:: ACTION ITEM ::
Your job is to give again, exactly and with no additions, the lines in the records below from the one with "Click green screen sharing status bar" through the one with "Image resolution: width=517", both included. Omit the pictures.
=== EXERCISE MATERIALS ===
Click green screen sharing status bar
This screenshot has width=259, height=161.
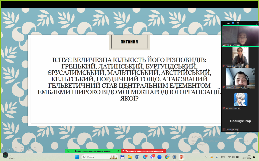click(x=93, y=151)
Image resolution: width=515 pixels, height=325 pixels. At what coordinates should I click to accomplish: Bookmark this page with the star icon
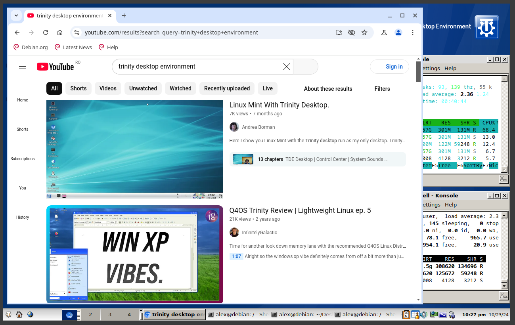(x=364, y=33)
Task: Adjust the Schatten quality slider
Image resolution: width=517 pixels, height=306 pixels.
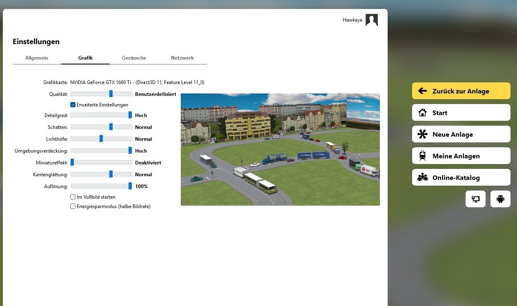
===
=== EXERCISE MATERIALS ===
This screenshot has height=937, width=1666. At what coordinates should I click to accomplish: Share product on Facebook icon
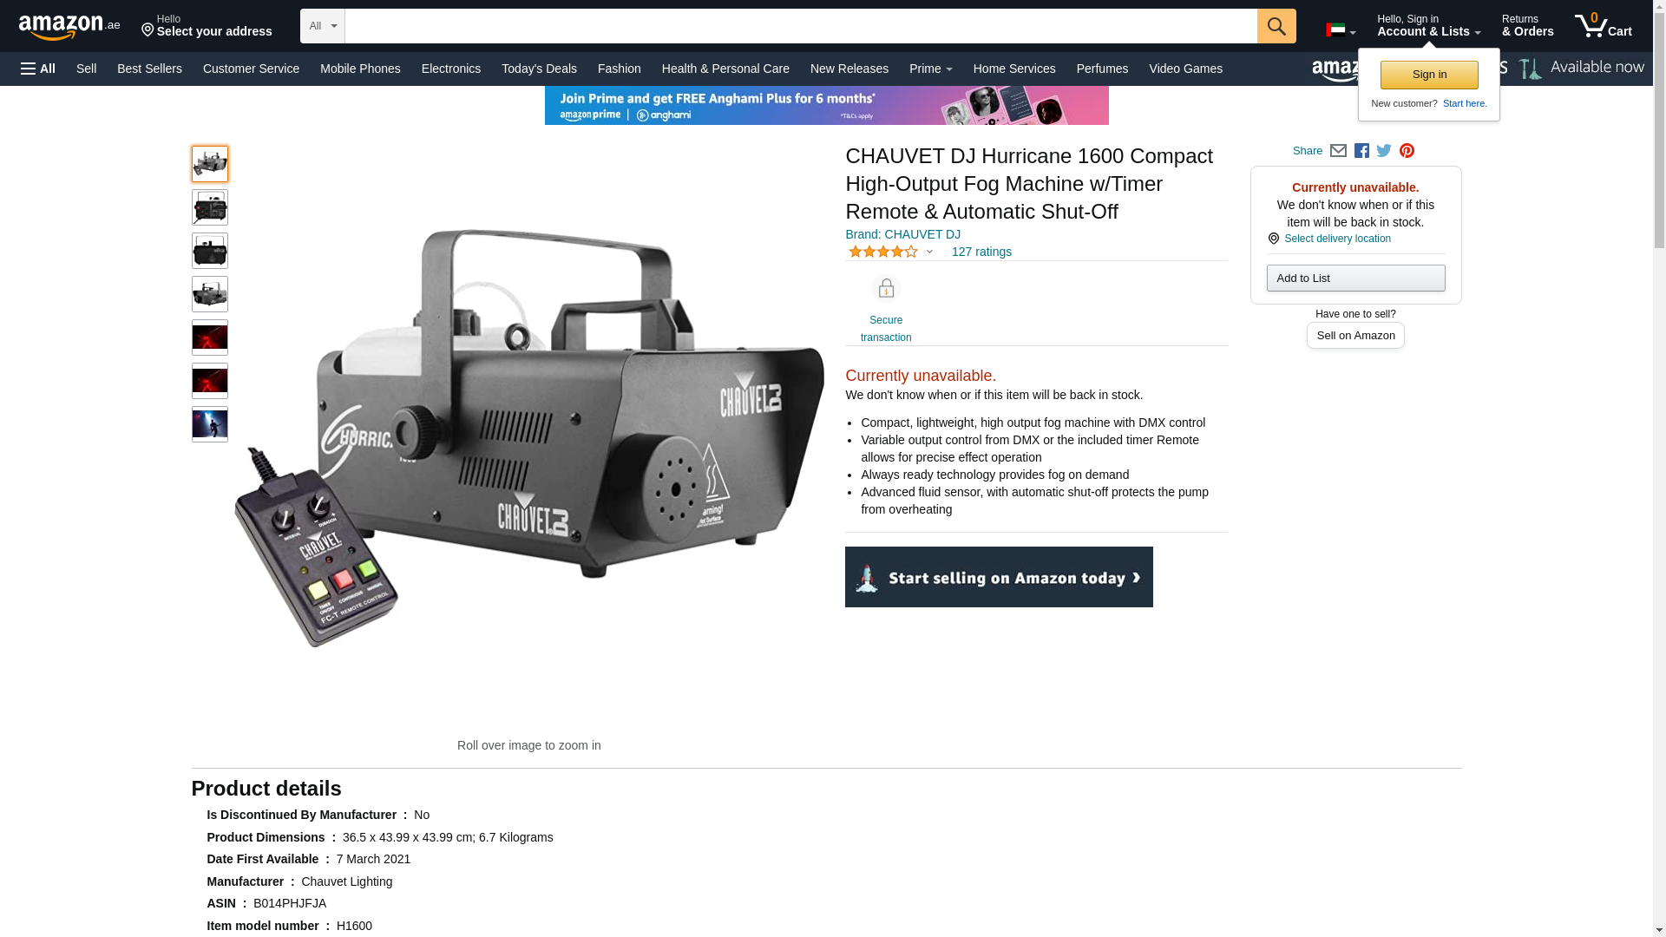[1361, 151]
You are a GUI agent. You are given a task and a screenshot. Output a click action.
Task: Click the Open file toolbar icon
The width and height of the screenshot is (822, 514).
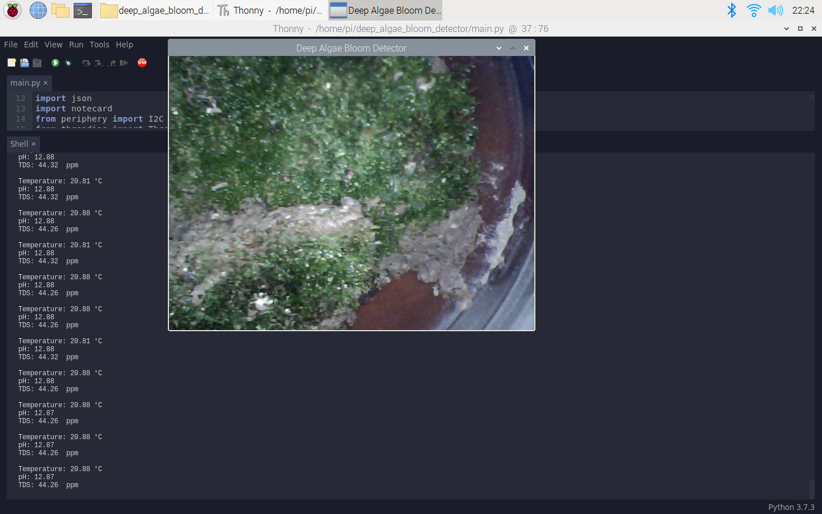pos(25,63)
===
=== EXERCISE MATERIALS ===
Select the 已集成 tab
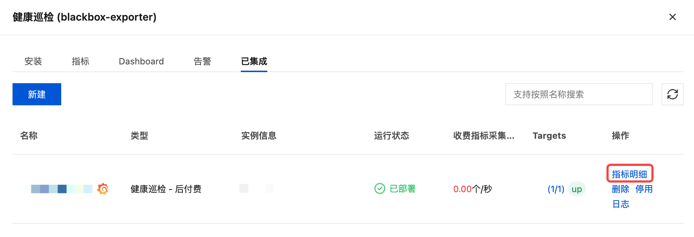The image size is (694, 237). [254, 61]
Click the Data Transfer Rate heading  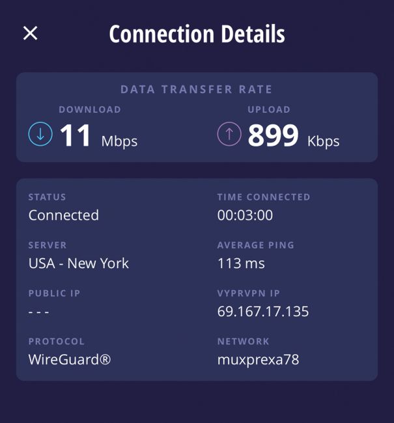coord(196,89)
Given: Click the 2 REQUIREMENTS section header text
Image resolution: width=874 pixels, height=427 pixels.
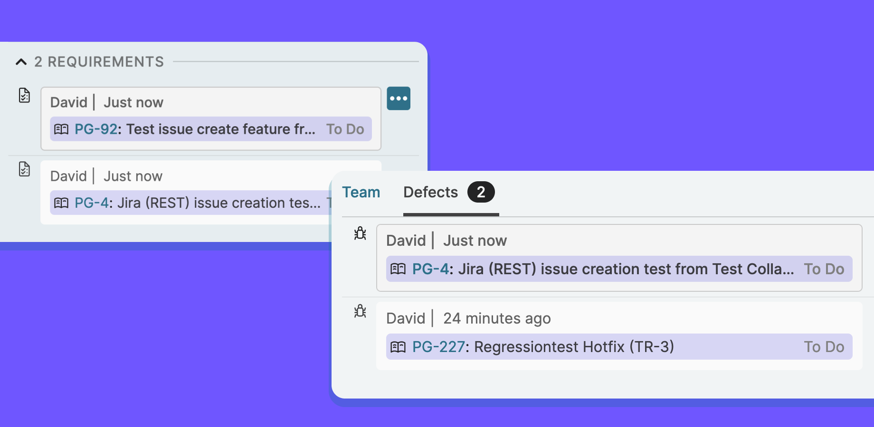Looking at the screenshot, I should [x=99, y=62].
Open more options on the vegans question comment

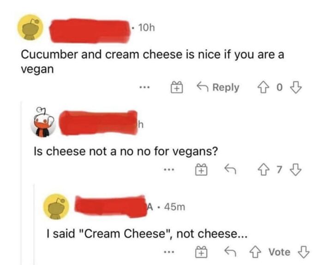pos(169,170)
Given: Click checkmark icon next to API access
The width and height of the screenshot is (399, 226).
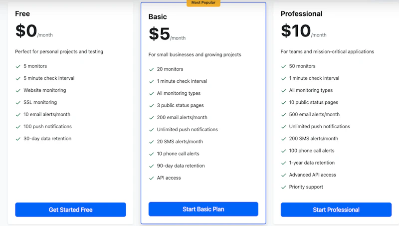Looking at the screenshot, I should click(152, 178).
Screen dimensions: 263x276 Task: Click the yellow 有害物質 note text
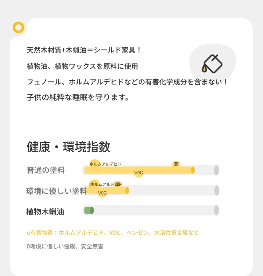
===
:: TASK ANSWER ::
Click green screen sharing status bar
This screenshot has width=259, height=161.
click(x=93, y=151)
Image resolution: width=515 pixels, height=325 pixels. At what coordinates should I click to accomplish: Bookmark this page with the star icon
(x=364, y=33)
Task: Adjust the Schatten quality slider
Image resolution: width=517 pixels, height=306 pixels.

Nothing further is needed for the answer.